# [Your objective]
No record may be left out; print them all verbatim.

# [Records]
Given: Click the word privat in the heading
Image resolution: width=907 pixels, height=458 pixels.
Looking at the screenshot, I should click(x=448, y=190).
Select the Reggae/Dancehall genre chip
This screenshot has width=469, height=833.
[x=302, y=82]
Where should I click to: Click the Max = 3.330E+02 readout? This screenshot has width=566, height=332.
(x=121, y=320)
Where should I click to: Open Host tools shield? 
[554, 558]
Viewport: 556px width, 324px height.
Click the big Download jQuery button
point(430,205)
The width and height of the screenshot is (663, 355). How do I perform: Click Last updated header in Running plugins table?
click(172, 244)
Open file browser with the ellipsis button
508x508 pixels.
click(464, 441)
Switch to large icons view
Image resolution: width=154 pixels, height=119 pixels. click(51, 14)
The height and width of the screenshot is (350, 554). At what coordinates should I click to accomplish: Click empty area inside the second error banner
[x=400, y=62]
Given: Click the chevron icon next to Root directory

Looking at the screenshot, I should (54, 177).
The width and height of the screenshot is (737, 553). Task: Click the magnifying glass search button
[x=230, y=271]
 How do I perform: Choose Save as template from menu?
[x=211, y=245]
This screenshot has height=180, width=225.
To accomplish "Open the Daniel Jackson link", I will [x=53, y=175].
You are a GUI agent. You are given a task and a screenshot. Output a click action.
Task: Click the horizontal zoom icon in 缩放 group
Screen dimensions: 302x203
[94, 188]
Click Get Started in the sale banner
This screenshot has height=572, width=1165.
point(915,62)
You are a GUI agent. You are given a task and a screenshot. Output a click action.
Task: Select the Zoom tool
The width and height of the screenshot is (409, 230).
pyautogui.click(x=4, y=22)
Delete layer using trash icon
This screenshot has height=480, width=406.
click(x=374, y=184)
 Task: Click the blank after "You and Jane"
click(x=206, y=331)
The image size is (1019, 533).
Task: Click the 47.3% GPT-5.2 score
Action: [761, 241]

# [Response]
Given: Click the word privat in the heading
Image resolution: width=907 pixels, height=458 pixels.
Looking at the screenshot, I should click(x=448, y=190).
Select the Reggae/Dancehall genre chip
This screenshot has width=469, height=833.
[x=302, y=82]
Where should I click to: Click the Max = 3.330E+02 readout? This screenshot has width=566, height=332.
(x=121, y=320)
Where should I click to: Open Host tools shield? 
[554, 558]
Viewport: 556px width, 324px height.
Click the big Download jQuery button
point(430,205)
The width and height of the screenshot is (663, 355). How do I perform: Click Last updated header in Running plugins table?
click(172, 244)
Open file browser with the ellipsis button
508x508 pixels.
click(464, 441)
Switch to large icons view
Image resolution: width=154 pixels, height=119 pixels. click(51, 14)
The height and width of the screenshot is (350, 554). At what coordinates should I click to accomplish: Click empty area inside the second error banner
[x=400, y=62]
Given: Click the chevron icon next to Root directory

Looking at the screenshot, I should (54, 177).
The width and height of the screenshot is (737, 553). Task: Click the magnifying glass search button
[x=230, y=271]
 How do I perform: Choose Save as template from menu?
[x=211, y=245]
This screenshot has height=180, width=225.
To accomplish "Open the Daniel Jackson link", I will [x=53, y=175].
You are a GUI agent. You are given a task and a screenshot. Output a click action.
Task: Click the horizontal zoom icon in 缩放 group
Screen dimensions: 302x203
[94, 188]
Click Get Started in the sale banner
This screenshot has height=572, width=1165.
point(915,62)
You are a GUI agent. You are given a task and a screenshot. Output a click action.
Task: Select the Zoom tool
The width and height of the screenshot is (409, 230).
pyautogui.click(x=4, y=22)
Delete layer using trash icon
This screenshot has height=480, width=406.
click(x=374, y=184)
 Task: Click the blank after "You and Jane"
click(x=206, y=331)
The image size is (1019, 533).
Task: Click the 47.3% GPT-5.2 score
Action: [761, 241]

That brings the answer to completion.